Brief 1: In the forum thread, what do chatbots tend to treat the entire previous conversational history as?
Brief 2: For each statement below, say whether the forum thread agrees with it. Answer yes or no and quote the deciding words. (a) The first post proposes a separate agent that approves the code if it meets the intent of the issue. (b) One reply holds that fighting probability with probability makes things better. (c) The last reply says that telling LLMs not to think about the pink elephant helps them avoid it.
Brief 3: Rewrite the part of the forum thread that opens with the words containing "Depending on your" and closes with "a different way.", changing "Chatbots" to "Assistants".

Hacker News new | ask | show | jobs
by ojo-rojo 100 days ago
How about a subsequent review where a separate agent analyzes the original issue and resultant code and approves it if the code meets the intent of the issue. The principle being to keep an eye out for manual work that you can describe well enough to offload.

Depending on your success rate with agents, you can have one that validates multiple criteria or separate agents for different review criteria.

2 comments

You are fighting nondeterministic behavior with more nondeterministic behavior, or in other words, fighting probability with probability. That doesn't necessarily make things any better.
In my experience, an agent with "fresh eyes", i.e., without the context of being told what to write and writing it, does have a different perspective and is able to be more critical. Chatbots tend to take the entire previous conversational history as a sort of canonical truth, so removing it seems to get rid of any bias the agent has towards the decisions that were made while writing the code.

I know I'm psychologizing the agent. I can't explain it in a different way.

I think of it as they are additive biased. ie "dont think about the pink elephant ". Not only does this not help llms avoid pink elphants instead it guarantees that pink elephant information is now being considered in its inference when it was not before.

Collection entries:

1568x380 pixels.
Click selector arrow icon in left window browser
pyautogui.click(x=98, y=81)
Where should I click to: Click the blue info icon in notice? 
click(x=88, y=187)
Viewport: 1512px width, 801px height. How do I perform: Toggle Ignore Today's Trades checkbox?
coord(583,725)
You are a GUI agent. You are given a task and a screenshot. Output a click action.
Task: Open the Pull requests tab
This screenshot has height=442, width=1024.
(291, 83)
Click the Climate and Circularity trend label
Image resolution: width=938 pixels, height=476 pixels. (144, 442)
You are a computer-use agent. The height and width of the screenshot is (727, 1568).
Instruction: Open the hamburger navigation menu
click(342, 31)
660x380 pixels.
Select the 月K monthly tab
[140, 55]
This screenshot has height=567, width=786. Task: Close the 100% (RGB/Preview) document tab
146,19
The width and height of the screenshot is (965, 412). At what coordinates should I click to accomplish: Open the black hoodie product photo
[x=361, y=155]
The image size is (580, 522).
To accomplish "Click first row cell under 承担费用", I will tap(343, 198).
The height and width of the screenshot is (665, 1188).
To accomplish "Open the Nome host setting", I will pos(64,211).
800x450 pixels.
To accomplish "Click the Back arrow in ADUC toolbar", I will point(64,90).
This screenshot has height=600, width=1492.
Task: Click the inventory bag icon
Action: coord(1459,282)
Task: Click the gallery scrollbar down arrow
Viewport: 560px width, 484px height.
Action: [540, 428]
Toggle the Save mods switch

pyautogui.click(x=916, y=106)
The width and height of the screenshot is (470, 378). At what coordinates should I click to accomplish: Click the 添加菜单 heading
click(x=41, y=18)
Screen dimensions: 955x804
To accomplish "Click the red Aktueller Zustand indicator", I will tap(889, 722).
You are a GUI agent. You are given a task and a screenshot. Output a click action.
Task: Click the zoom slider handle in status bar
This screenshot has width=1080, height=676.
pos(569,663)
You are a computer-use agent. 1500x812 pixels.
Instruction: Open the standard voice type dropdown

Exercise result 1: A sort of canonical truth.

Exercise result 2:
(a) Yes: "approves it if the code meets the intent of the issue"
(b) No: "That doesn't necessarily make things any better."
(c) No: "Not only does this not help llms avoid pink elphants"

Exercise result 3:
Depending on your success rate with agents, you can have one that validates multiple criteria or separate agents for different review criteria.

2 comments

You are fighting nondeterministic behavior with more nondeterministic behavior, or in other words, fighting probability with probability. That doesn't necessarily make things any better.
In my experience, an agent with "fresh eyes", i.e., without the context of being told what to write and writing it, does have a different perspective and is able to be more critical. Assistants tend to take the entire previous conversational history as a sort of canonical truth, so removing it seems to get rid of any bias the agent has towards the decisions that were made while writing the code.

I know I'm psychologizing the agent. I can't explain it in a different way.